2. Attached the macro (that calls the CPUProfiler decorator) to the desired code block.

void function() {
PROFILE_FUNCTION();
// some function...
};

3. Compile and build your program, you should find a new file profile.json in your current directory.

4. Go to chrome://tracing/ (type chrome://tracing into your chrome browser).

5. Upload the profile.json file.

Example

To illustrate how functions can wrap other functions, and this can all be interpreted by the profiler, consider 4 dummy functions (funtion1(), function2(), functionWrapper(), programWrapper() ). They do nothing but perform a loop, but note the order of operations.

A dummy function is created called RunBenchmark(). The macro decorator is attached to this function.
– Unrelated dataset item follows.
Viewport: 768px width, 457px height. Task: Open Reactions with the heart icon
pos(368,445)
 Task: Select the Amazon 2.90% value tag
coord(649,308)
#include "cppModules/profiler.cpp"

void looper() {
// nonsense tester operation.
for (int i=1; i<=1000000; i++) {};
};

void function1() {
PROFILE_FUNCTION();
std::cout << " - Running function1..." << std::endl;
looper();
};

void function2() {
PROFILE_FUNCTION();
std::cout << " - Running function2..." << std::endl;
looper();
};

void functionWrapper() {
PROFILE_FUNCTION();
std::cout << "functionWrapper Benchmarks..." << std::endl;
looper();
function1();
function2();
};

void programWrapper() {
PROFILE_FUNCTION();
std::cout << ">> Running programWrapper..." << std::endl;
Instrumentor::Get().LaunchSession("myprofiler", "profiler.json");
functionWrapper();
Instrumentor::Get().EndSession();
};

int main() {
programWrapper();
return 0;
};

Compile:

g++ -o run_profiler run_profiler.cpp

Execute:

./run_profiler

Navigate to chrome://tracing and upload the nearly created profiler.json

Example: Build and run.
Expected output on chrome://tracing.

Python Profiler

My Python Profiler is composed of 2 parts, a CPU and a RAM monitor. A base class Interface is used to define each module's structure.

Explanation

Each child class implements a profiler method. The memory profiler approximates RAM usage by sampling the change in virtual memory during the attached algorithm. The CPU profiler follows the same structure but produces a .prof file — which can be used to profile code with external tools.

Usage

Simply attach the decorators @CPUProfiler.profile and @MemoryProfiler.profile to any code and you’ll generate the necessary data.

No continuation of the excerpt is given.